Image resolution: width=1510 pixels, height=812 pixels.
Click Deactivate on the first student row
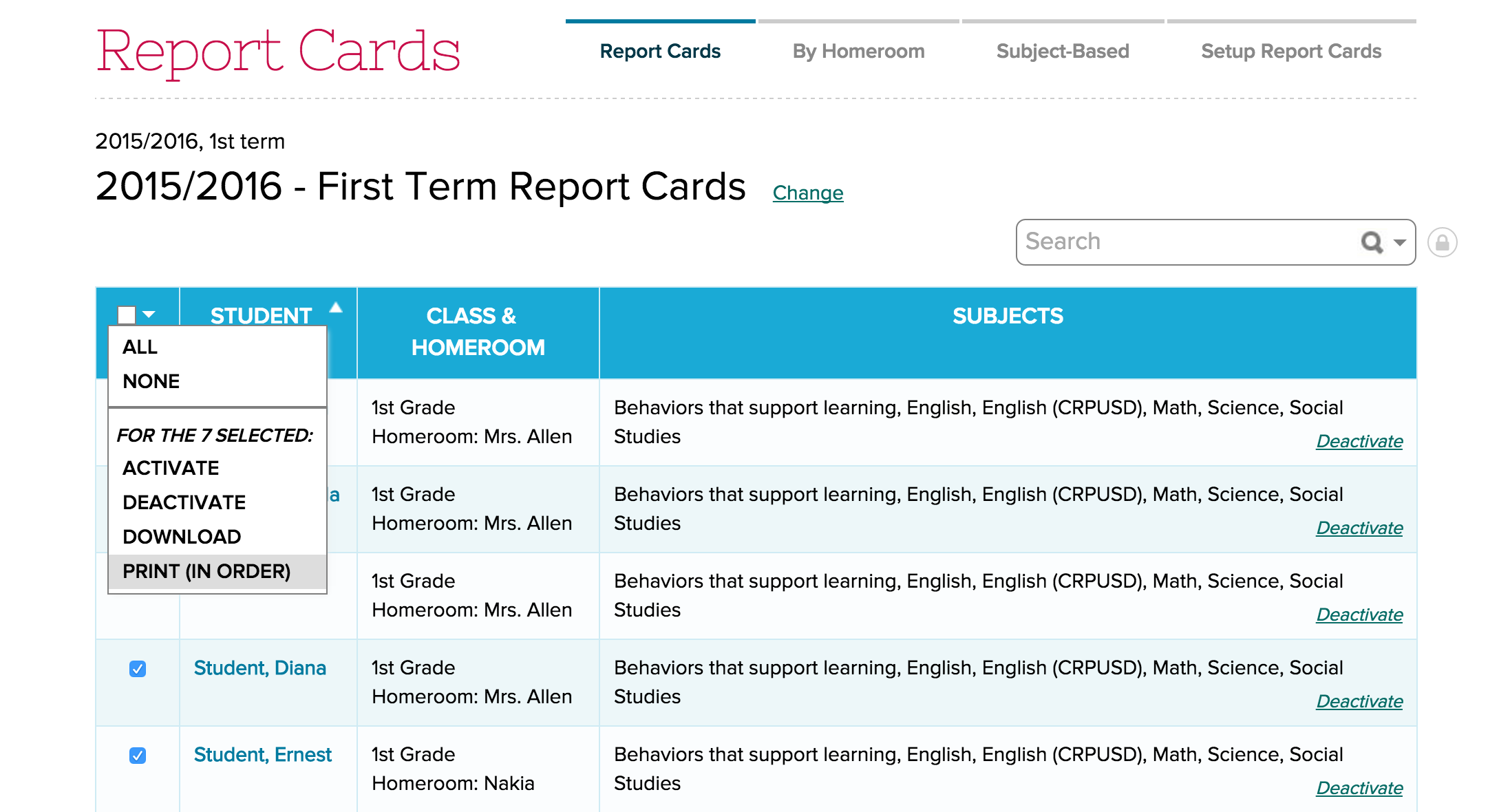[x=1359, y=441]
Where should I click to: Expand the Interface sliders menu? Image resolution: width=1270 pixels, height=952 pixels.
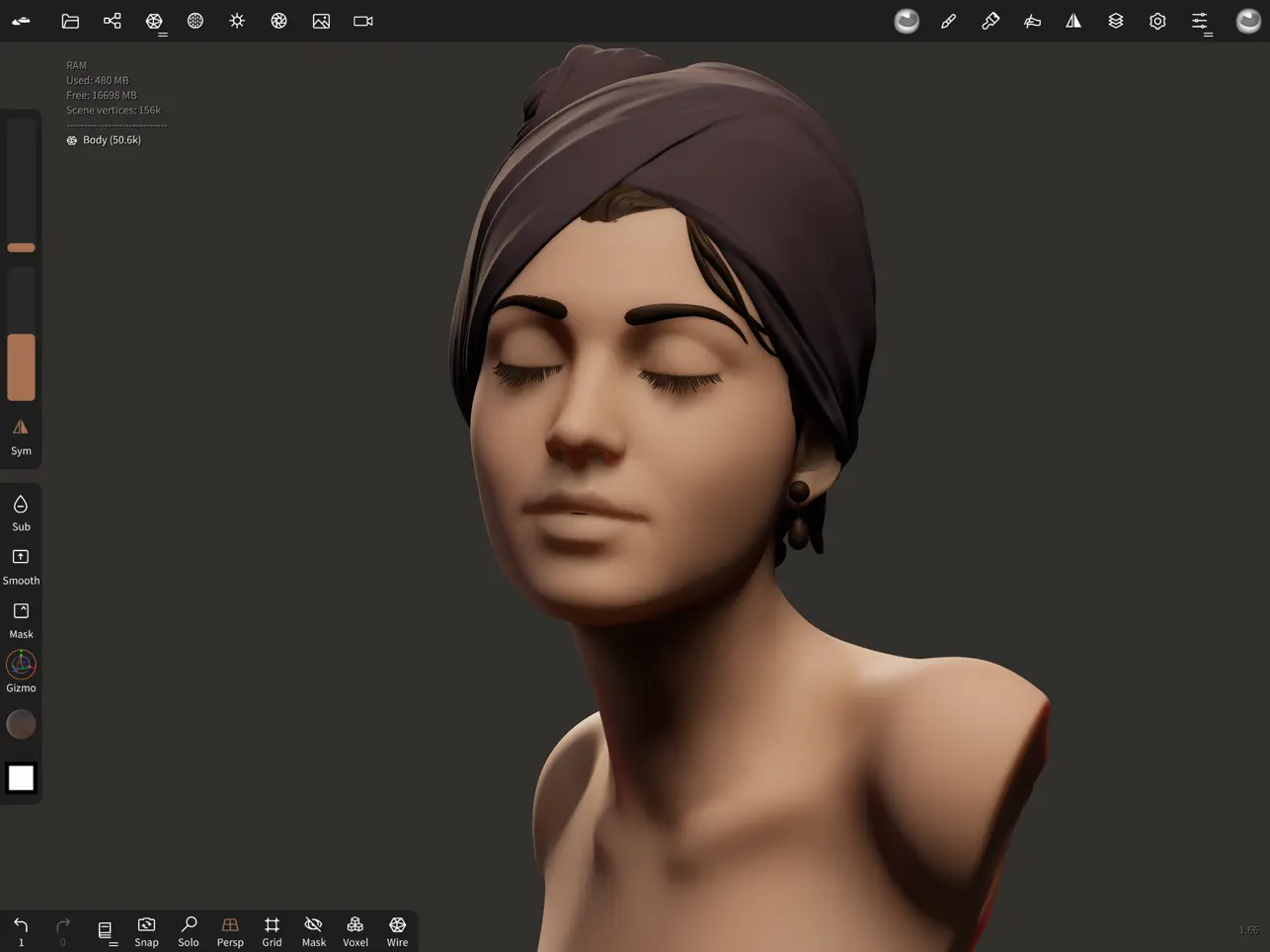point(1200,21)
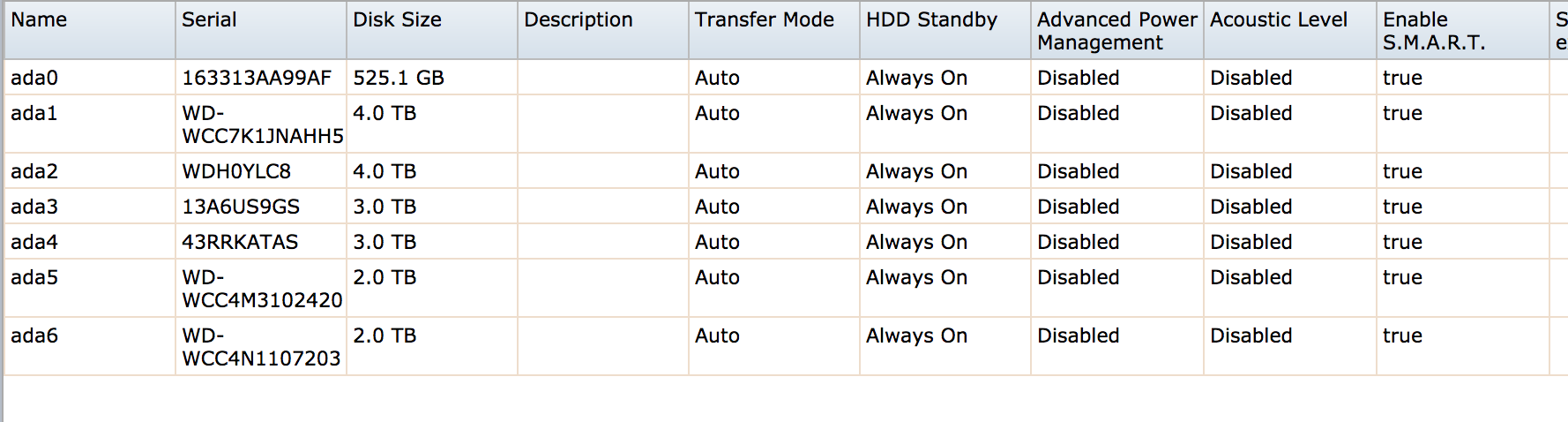Sort by Acoustic Level header
This screenshot has width=1568, height=422.
coord(1278,20)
☆ ☆ ☆ ☆
*Stated task*:
Recast every row above as a JSON list of strings, one string per line, with blank lines omitted. Leave the pictures out of the answer.

*Exercise solution*:
[
  "Image resolution: width=1510 pixels, height=812 pixels.",
  "Click Deactivate on the first student row",
  "[x=1359, y=441]",
  "Where should I click to: Expand the Interface sliders menu? Image resolution: width=1270 pixels, height=952 pixels.",
  "point(1200,21)",
  "Sort by Acoustic Level header",
  "This screenshot has width=1568, height=422.",
  "coord(1278,20)"
]